Ces derniers jours, les repreneurs potentiels ont présenté des offres améliorées, avec un objectif double : séduire à la fois la cour et les salariés. Ces derniers viennent d’exprimer leur avis à l’issue d’un scrutin organisé en interne et se sont majoritairement prononcés en faveur de l’offre de Heroes Media portée par Philippe Abreu, anciennement à la tête de Paris Turf. De quoi estomaquer l’actionnaire majoritaire sortant, Georges Ghosn. « Pourquoi ils n’ont pas voté pour moi ? » s’étonne-t-il. « On est dans l’expectative depuis 2019, on a besoin de visibilité » lui répond l’un d’eux.

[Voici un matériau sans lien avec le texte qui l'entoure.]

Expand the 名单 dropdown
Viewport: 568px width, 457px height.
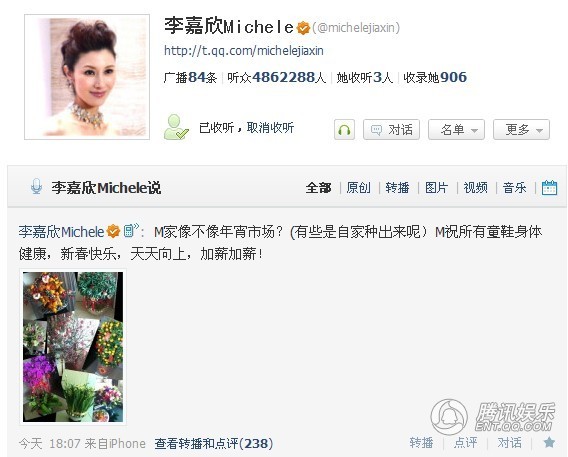(456, 129)
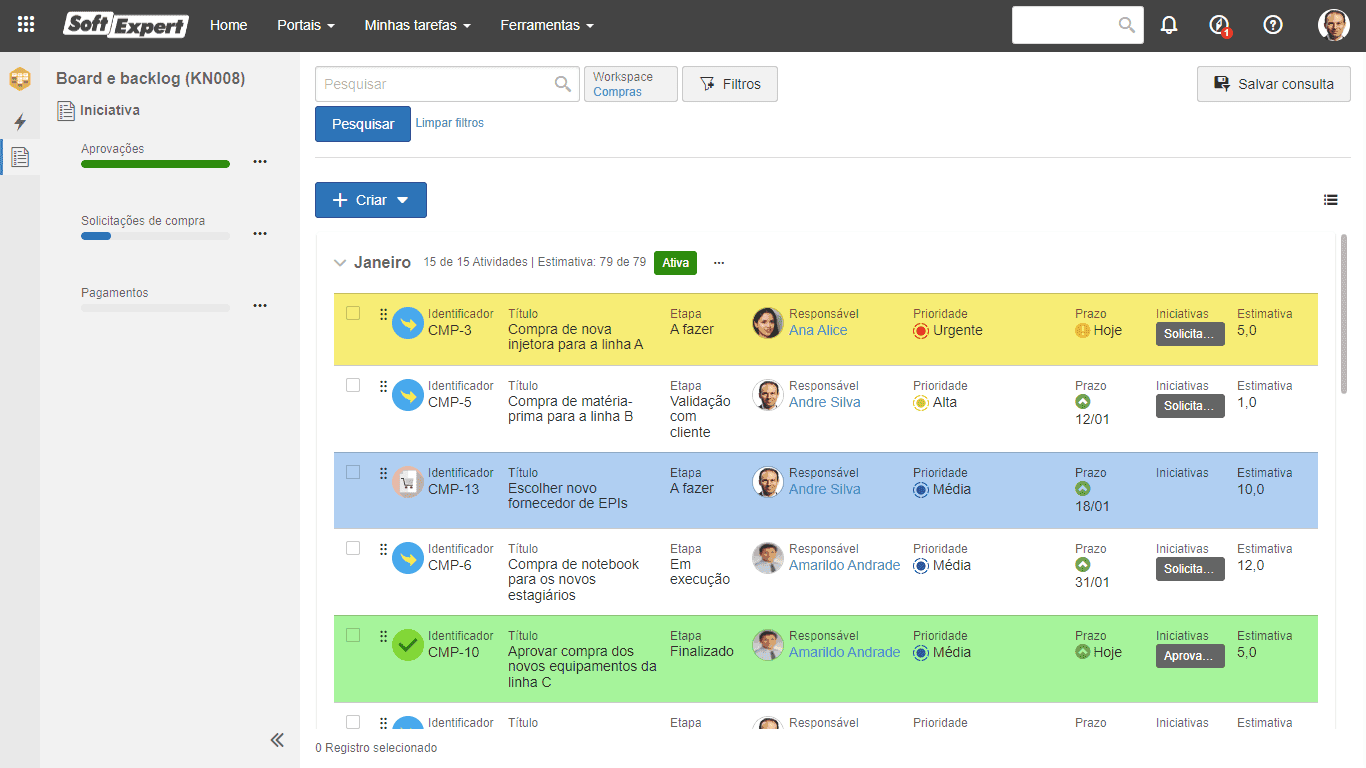Tick the checkbox for task CMP-10
The height and width of the screenshot is (768, 1366).
(x=353, y=635)
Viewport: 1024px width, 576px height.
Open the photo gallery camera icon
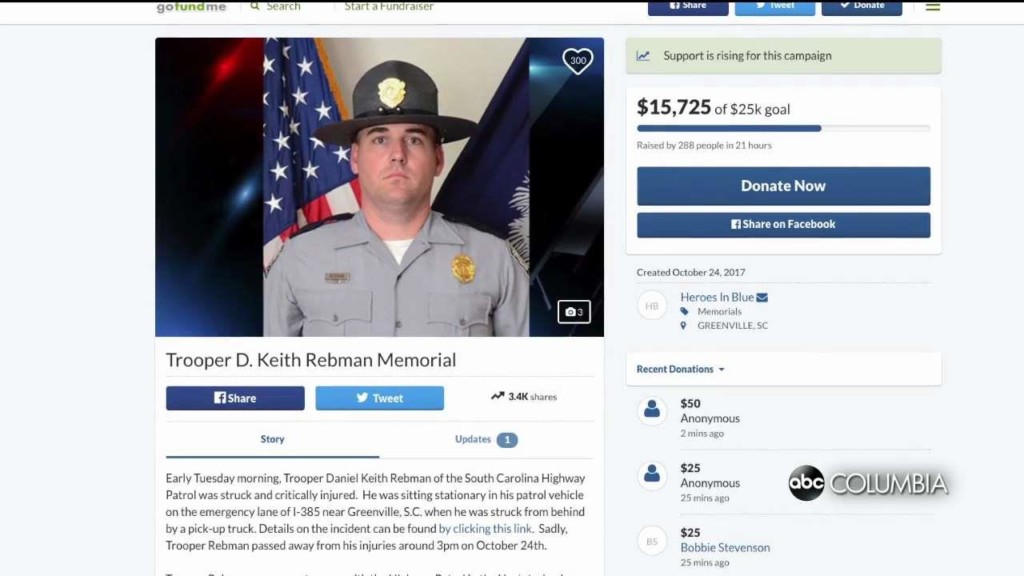click(573, 312)
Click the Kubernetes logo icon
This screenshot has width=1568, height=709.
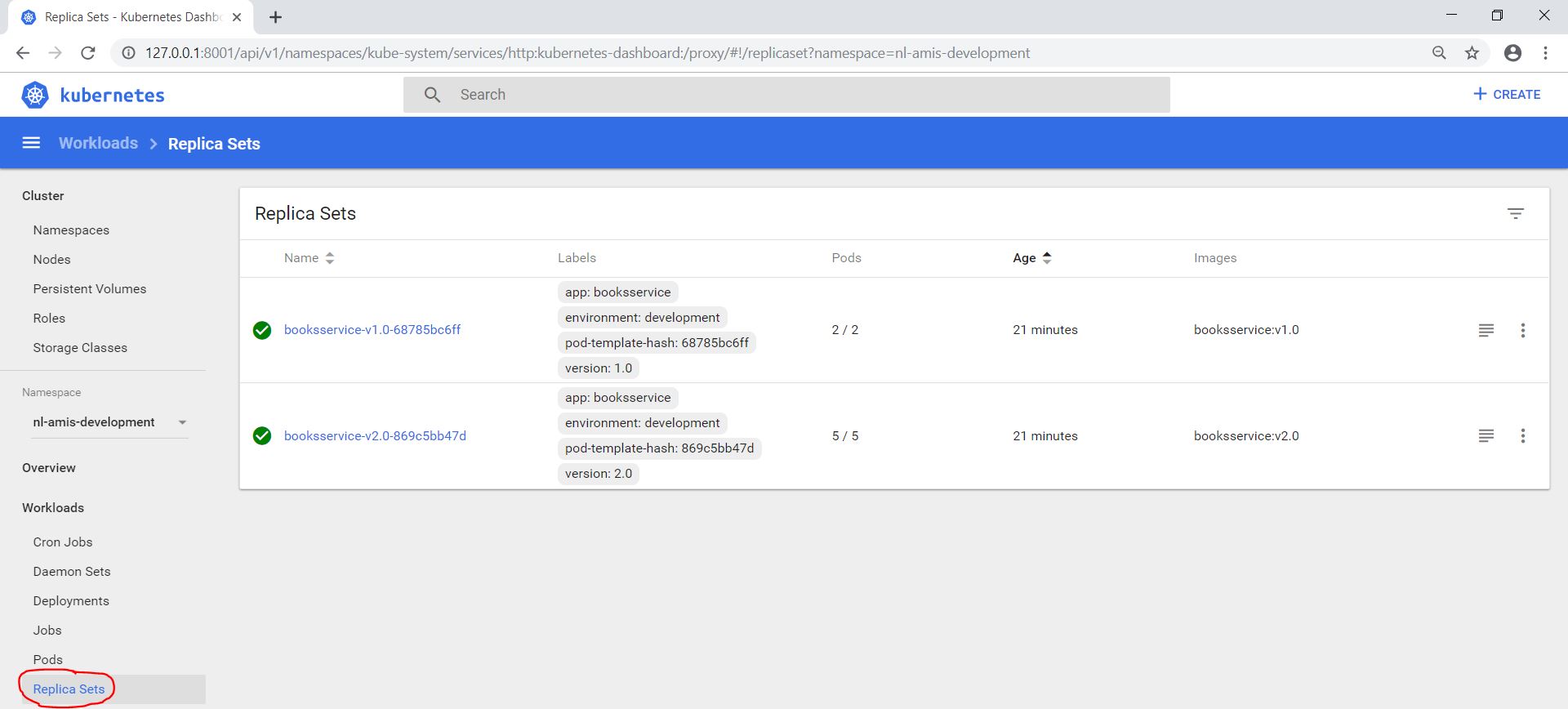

Le procureur a finalement refusé au directeur de la publication une dérogation pour déposer son offre : en tant qu’actionnaire majoritaire, Georges Ghosn ne pouvait en effet reprendre la société sans cet accord spécifique.
Compte tenu de la dette du journal, supérieure à 4 millions d’euros, le tribunal pourrait avant tout être sensible aux offres les mieux-disantes. L’écart entre les propositions reste important : la plus basse, avancée par le groupe réunionnais Miracle, plafonne à 8911 euros, la plus élevée, présentée par la Manche Libre, atteint 350 000 euros. Le clermontois Heroes Media reste, lui, autour de 120 000 euros et France Quotidien se dit prêt à mettre 106 400 euros sur la table.
L’avenir des salariés a aussi été au centre des débats. Les candidats ont opté pour des stratégies différentes : la Manche Libre propose de reprendre avant tout les plus bas salaires (5 au total, sur 9), Heroes Media veut se concentrer sur les « historiques » (6) et Ghosn comme France Quotidien souhaitent garder le maximum des troupes (7). Tous envisagent de continuer de travailler avec 10 pigistes à la demande de l’administratrice.
France Quotidien assure de son côté proposer la meilleure offre, puisqu’en reprenant les salariés, son plan coûtera le moins cher aux AGS (le régime de garantie des salaires), chargés de régler 72 000 euros de clause de cession à chaque journaliste éconduit. Mais, malgré des investissements prévus, la proposition ne suscite pas l’enthousiasme des équipes. « Aucun salarié ne voudra rester travailler avec eux » assure le représentant du personnel de VSD, Christophe Gautier.
Le tribunal de Commerce va délibérer, et promet une décision rapide : les salariés seront fixés le 7 avril prochain.